The research team has already proven that the approach works in the mouse model. "Just one hour after the transfusion, the megakaryocyte cells started to produce platelets very sustainably," says Professor Figueiredo. The scientist is convinced that this should be equally successful in humans. "A living body is always the best bioreactor." There is no danger of the donor cells degenerating and forming tumours. "The megakaryocyte cells are irradiated before transfusion and can therefore no longer divide, but only produce platelets," explains Professor Blasczyk. The platelets themselves do not have a cell nucleus anyway, so they cannot reproduce independently by nature.
Another aspect is the storage of the blood cells.
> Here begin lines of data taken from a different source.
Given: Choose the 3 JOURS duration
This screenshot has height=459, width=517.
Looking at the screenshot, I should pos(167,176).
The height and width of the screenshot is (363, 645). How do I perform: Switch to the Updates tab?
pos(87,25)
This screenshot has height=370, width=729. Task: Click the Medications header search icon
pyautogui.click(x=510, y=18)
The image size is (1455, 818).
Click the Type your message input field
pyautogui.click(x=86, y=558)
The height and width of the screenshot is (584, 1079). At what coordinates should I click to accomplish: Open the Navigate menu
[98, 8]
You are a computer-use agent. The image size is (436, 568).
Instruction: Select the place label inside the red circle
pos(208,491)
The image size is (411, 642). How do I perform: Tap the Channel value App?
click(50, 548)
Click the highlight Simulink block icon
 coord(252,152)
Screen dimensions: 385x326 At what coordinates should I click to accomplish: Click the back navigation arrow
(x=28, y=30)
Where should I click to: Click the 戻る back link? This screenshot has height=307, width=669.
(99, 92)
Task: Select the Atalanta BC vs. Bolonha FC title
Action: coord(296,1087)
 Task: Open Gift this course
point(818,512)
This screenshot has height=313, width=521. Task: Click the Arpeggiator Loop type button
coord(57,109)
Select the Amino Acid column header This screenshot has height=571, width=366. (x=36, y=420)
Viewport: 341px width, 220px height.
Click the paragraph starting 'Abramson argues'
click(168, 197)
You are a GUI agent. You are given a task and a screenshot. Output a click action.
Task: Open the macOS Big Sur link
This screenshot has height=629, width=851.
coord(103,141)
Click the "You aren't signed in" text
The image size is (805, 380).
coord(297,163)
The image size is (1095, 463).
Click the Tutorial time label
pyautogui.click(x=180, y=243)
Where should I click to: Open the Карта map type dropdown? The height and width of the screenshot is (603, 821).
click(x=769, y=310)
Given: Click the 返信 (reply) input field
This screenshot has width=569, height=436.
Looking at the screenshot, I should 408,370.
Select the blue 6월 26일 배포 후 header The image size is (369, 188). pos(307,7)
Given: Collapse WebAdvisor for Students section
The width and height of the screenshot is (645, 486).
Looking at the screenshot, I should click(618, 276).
Up to now, blood reserves and cell products have been deep-frozen in liquid nitrogen to make them last longer. In order for the cells to survive this, glycerine, among other things, is added to the blood reserves, which has to be removed again before the transfusion. Together with Professor Dr. Willem Wolkers from the Lower Saxony Centre for Biomedical Engineering, Implant Research and Development (NIFE), new cryotechniques are to be developed.
"We want to find cryoprotectants without toxic side effects that make time-consuming cleaning unnecessary and also allow storage at higher temperatures," says Professor Blasczyk. In the second funding phase, the research team wants to move into mass production of the artificial blood cells and conduct the first clinical trials on humans.